### INSTRUCTIONS TO FOLLOW
Could you set down the items below word for word, from the line with "Image resolution: width=1141" up to and including the line with "load-button: Load is"?
-------- RECORDS FOR THIS EXERCISE --------
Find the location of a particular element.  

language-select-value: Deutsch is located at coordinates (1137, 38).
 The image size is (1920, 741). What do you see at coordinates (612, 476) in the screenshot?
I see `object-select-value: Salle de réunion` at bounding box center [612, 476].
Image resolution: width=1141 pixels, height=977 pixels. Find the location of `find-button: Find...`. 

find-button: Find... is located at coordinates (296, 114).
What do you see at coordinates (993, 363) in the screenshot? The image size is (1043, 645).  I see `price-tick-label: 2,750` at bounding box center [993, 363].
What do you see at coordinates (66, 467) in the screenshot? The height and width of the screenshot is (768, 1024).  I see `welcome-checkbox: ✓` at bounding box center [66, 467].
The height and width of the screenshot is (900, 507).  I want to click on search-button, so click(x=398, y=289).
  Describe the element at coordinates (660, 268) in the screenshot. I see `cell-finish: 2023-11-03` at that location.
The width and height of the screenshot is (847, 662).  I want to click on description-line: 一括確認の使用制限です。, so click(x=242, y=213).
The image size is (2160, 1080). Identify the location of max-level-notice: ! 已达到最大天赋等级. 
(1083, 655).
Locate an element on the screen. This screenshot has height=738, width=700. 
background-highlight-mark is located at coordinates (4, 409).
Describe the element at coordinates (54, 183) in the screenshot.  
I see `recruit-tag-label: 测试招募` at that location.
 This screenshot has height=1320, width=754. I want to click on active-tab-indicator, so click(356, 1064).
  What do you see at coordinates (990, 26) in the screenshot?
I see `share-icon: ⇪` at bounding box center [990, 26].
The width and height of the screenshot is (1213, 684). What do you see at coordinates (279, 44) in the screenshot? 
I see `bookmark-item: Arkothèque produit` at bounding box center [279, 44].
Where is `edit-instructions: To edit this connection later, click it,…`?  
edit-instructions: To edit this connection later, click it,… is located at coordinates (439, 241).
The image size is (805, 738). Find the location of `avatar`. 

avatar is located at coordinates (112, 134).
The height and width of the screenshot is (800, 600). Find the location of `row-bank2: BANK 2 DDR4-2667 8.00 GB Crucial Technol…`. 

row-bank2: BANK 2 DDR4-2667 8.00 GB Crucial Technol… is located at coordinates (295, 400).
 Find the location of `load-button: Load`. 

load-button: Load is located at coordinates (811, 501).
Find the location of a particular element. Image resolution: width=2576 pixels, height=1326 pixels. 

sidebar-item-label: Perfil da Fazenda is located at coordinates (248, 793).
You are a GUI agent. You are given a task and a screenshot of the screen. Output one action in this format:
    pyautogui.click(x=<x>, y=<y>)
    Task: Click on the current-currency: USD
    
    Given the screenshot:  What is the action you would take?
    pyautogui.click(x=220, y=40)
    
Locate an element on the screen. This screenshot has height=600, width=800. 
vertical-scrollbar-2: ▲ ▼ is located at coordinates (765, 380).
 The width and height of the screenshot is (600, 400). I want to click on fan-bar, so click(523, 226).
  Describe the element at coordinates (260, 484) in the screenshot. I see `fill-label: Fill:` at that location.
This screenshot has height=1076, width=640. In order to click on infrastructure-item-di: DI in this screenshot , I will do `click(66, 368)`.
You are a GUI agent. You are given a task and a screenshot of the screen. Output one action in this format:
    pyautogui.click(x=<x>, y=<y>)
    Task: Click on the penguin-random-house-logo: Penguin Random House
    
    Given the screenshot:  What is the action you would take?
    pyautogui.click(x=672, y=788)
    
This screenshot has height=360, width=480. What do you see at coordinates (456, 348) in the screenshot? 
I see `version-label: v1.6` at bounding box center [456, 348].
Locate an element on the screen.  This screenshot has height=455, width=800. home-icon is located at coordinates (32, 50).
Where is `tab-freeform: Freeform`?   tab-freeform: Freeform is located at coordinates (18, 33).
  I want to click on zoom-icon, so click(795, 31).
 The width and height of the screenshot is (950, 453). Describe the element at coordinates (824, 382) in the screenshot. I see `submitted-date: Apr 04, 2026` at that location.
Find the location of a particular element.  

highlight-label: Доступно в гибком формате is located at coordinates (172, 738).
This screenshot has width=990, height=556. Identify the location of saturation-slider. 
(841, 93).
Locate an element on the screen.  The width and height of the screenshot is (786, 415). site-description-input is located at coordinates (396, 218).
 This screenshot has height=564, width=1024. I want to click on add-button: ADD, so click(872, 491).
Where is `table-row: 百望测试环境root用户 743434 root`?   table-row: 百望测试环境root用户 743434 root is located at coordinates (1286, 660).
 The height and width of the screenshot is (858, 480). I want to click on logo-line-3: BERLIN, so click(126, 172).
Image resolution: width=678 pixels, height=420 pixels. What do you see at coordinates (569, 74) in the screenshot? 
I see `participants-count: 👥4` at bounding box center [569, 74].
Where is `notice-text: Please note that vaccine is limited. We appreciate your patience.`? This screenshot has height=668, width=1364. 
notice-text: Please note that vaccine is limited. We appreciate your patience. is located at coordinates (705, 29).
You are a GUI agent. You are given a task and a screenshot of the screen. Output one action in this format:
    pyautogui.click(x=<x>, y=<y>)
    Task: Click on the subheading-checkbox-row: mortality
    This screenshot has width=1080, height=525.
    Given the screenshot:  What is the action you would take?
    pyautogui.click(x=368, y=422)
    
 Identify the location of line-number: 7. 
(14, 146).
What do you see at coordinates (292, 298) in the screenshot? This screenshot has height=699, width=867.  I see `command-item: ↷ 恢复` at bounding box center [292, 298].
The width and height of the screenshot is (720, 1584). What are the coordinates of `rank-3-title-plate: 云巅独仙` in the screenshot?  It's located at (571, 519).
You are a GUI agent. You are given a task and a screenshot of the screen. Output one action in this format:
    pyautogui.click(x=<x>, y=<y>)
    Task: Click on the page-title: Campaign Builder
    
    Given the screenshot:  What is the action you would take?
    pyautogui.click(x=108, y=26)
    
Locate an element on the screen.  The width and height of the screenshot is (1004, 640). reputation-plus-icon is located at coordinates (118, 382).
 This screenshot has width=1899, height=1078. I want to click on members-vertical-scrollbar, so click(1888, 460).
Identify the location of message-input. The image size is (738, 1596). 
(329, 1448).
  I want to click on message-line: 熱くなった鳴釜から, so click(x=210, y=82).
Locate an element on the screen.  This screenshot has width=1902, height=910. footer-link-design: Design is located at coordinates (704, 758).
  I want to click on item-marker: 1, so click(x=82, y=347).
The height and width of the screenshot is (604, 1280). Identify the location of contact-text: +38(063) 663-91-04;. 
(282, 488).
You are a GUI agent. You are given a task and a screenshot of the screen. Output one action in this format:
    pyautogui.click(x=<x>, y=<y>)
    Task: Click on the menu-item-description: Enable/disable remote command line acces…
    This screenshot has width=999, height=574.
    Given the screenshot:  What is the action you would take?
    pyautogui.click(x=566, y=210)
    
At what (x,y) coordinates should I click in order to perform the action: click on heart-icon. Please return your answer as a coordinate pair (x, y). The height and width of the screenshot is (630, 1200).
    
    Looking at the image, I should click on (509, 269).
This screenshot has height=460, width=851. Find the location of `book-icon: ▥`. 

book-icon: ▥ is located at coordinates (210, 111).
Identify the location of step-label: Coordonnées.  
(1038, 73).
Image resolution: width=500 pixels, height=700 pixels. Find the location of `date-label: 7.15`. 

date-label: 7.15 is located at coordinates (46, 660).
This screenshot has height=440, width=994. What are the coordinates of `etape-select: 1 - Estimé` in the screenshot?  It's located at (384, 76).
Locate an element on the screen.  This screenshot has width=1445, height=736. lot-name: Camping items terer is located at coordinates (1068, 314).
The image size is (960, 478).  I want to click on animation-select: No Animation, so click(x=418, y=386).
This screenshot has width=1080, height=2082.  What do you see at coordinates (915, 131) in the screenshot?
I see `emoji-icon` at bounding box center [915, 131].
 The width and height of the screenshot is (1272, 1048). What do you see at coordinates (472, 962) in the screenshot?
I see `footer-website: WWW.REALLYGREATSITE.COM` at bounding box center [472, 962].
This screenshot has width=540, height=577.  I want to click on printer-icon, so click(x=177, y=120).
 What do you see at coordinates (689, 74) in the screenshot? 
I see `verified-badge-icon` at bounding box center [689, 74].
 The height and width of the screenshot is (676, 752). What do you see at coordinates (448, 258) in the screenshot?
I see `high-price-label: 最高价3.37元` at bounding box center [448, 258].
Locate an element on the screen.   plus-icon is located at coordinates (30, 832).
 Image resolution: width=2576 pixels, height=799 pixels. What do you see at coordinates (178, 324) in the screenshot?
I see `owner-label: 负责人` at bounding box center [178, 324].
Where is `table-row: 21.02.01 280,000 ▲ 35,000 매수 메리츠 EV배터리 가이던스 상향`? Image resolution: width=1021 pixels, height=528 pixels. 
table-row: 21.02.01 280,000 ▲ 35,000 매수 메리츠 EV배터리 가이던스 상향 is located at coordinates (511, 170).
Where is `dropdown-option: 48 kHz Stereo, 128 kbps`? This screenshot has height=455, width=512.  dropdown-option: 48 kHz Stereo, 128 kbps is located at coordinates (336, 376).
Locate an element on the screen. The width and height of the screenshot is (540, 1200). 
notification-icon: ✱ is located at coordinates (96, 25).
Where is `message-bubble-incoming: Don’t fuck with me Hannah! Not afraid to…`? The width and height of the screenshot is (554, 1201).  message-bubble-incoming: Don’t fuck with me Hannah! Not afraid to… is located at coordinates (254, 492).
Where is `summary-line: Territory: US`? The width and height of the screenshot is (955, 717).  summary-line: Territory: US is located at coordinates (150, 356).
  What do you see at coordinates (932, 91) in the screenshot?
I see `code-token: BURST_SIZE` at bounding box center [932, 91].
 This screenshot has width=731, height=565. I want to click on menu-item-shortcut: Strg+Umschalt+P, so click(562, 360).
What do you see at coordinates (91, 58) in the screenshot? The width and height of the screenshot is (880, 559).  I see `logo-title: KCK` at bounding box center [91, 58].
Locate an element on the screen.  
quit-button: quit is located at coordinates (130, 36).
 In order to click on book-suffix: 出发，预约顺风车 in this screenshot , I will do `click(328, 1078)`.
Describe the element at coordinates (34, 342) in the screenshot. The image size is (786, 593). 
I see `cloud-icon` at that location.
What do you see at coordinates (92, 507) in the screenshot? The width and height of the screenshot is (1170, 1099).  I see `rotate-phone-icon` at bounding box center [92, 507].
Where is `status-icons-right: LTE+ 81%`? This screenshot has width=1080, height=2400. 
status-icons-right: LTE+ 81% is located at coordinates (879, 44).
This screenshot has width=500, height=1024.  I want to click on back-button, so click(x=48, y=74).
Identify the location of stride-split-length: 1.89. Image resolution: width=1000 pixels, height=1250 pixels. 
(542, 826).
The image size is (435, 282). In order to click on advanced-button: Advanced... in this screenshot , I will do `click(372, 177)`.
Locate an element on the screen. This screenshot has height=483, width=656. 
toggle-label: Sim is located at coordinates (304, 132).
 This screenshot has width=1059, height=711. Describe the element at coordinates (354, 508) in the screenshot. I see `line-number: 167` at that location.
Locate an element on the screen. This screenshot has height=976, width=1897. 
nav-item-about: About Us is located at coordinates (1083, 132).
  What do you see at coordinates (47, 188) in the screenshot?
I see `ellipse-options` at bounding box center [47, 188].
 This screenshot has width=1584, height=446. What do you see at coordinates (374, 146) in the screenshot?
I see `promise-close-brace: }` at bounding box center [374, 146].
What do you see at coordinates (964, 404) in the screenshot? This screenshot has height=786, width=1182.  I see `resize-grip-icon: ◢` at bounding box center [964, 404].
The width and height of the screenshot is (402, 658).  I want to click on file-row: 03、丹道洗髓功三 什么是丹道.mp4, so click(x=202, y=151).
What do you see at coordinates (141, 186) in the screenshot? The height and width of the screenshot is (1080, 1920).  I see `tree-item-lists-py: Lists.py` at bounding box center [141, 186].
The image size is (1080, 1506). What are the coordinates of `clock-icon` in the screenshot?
--------
### YOUR SOLUTION
Image resolution: width=1141 pixels, height=977 pixels. Find the location of `find-button: Find...`. 

find-button: Find... is located at coordinates (296, 114).
What do you see at coordinates (993, 363) in the screenshot? The image size is (1043, 645).  I see `price-tick-label: 2,750` at bounding box center [993, 363].
What do you see at coordinates (66, 467) in the screenshot? The height and width of the screenshot is (768, 1024).  I see `welcome-checkbox: ✓` at bounding box center [66, 467].
The height and width of the screenshot is (900, 507).  I want to click on search-button, so click(x=398, y=289).
  Describe the element at coordinates (660, 268) in the screenshot. I see `cell-finish: 2023-11-03` at that location.
The width and height of the screenshot is (847, 662).  I want to click on description-line: 一括確認の使用制限です。, so click(x=242, y=213).
The image size is (2160, 1080). Identify the location of max-level-notice: ! 已达到最大天赋等级. 
(1083, 655).
Locate an element on the screen. This screenshot has height=738, width=700. 
background-highlight-mark is located at coordinates (4, 409).
Describe the element at coordinates (54, 183) in the screenshot.  
I see `recruit-tag-label: 测试招募` at that location.
 This screenshot has height=1320, width=754. I want to click on active-tab-indicator, so click(356, 1064).
  What do you see at coordinates (990, 26) in the screenshot?
I see `share-icon: ⇪` at bounding box center [990, 26].
The width and height of the screenshot is (1213, 684). What do you see at coordinates (279, 44) in the screenshot? 
I see `bookmark-item: Arkothèque produit` at bounding box center [279, 44].
Where is `edit-instructions: To edit this connection later, click it,…`?  
edit-instructions: To edit this connection later, click it,… is located at coordinates (439, 241).
The image size is (805, 738). Find the location of `avatar`. 

avatar is located at coordinates (112, 134).
The height and width of the screenshot is (800, 600). Find the location of `row-bank2: BANK 2 DDR4-2667 8.00 GB Crucial Technol…`. 

row-bank2: BANK 2 DDR4-2667 8.00 GB Crucial Technol… is located at coordinates (295, 400).
 Find the location of `load-button: Load`. 

load-button: Load is located at coordinates (811, 501).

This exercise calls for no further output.